Example of fail in baseline subtraction. The broad line is subtracted.

For spw 21, the best baseline is likely the 1st-order polynomial baseline. If you want to change the baseline in the pipeline task, edit the casa_pipescript.py as follows:

hsd_baseline(linewindow={21:[500,1900]}, fitfunc='poly', fitorder = 1)

The stage hsd_baseline runs twice in casa_pipescript.py and you need to put this command twice. The linewindow parameter is set at channel range(s) where the line(s) is detected. This corresponds to the light-blue range(s). The indicated example means that there is a line from 500 to 1900 channels in spw 21. The applied baseline function is the 1st-order polynomial. Regarding how to set the parameters, see more details in the Pipeline Reference Manual.

After changing the parameters you want to change in casa_pipescript.py, run member.<uid_name>.casa_pipescript.py in CASA.

#In the "calibrated/working" subdirectory
execfile('member.<uid_name>.casa_pipescript.py')

You will obtain the new calibrated measurement sets with baseline subtraction (_bl). The attached figure shows the result of the manual baseline fitting using hsd_baseline(linewindow={21:[500,1900]}, fitfunc='poly', fitorder = 1).

Applied manual baseline fit. The 1st-order polynomial line is applied.

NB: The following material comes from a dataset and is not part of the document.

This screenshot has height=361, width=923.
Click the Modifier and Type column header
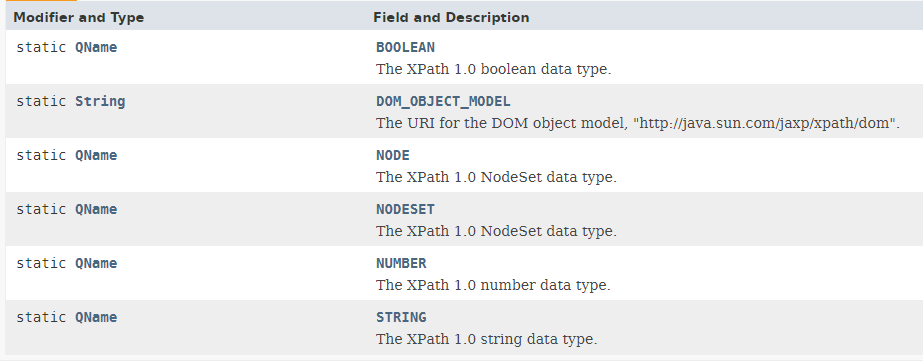tap(78, 18)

NOTE: The current single-dish pipeline applies the same fit function to all spectral windows. Thus, if you change fitfunc = 'poly', this is applied to all of the spectral windows even if the cubic spline function works well in the original results. The results are overwritten and please carefully use this method.

If you want to restore the original results except for a few spectral windows, please keep the results in another directory, and run member.<uid_name>.casa_pipescript.py in the "calibrate/working/" directory.

The individual fitting function will be developed in future pipeline versions.

Currently, CASA task sdbaseline is recommended as mentioned in ALMA Pipeline User's Guide.